>> BEGIN Document section

I have been in Tanzania for about two months now, and have finally decided to set up a blog! My internet is better here in Shirati than I had anticipated, so I think that maintaining a blog is feasible. Unfortunately it will probably be difficult or impossible to add pictures because of my internet connection here, so I'll have to try to write extra well in their absence.
I spent my first month in the city of Arusha doing Swahili language training with the two other Tanzania SALT volunteers, Cara and Rachel. We had a good time getting to know each other and studying together, and at the end of our time in Arusha I was very impressed with how much of the language we had learned. Our teacher was a young man about my age named Humphray; he came to our house each weekday and taught us from 8:00 AM until 3:00 PM. We made lunch together everyday, which gave him the chance to cook some traditional Tanzanian food for us and us the chance to cook for him some North American dishes. He was a wonderful teacher and a great guy; I really enjoyed getting to know him.

>> END Document section
>> BEGIN Dataset rows

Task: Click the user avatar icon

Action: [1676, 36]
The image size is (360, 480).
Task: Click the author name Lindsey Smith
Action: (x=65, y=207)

>> END Dataset rows

What to do:
A. In the Tanzania blog post, during what hours did the Swahili teacher teach each weekday?
B. List every person named in the Tanzania blog post.
C. Continue the Tanzania blog post from its last sentence.

Responses to the tasks:
A. From 8:00 AM until 3:00 PM.

B. Cara, Rachel, Humphray

C.
After a good month of language and cultural introduction in Arusha, I boarded a bus for my eight hour journey to the small town of Shirati where I would be living and working for the next ten months. The road from Arusha to Shirati leads right through the middle of the Serengeti National Park, so as a bonus I was able to see a huge array of African animals from the window of the bus as we drove by. I saw a lion family, an elephant, three giraffes, hippopotami, gazelle, zebra, baboons, ostriches, and probably some more cool animals that I am forgetting. The bus ride was long and uncomfortable, but overall quite enjoyable because of the novelty of the experience. I was the only non-Tanzanian on the bus, heading to who-knows-where, equipped with my very basic Swahili language skills, taking it all in and enjoying every moment.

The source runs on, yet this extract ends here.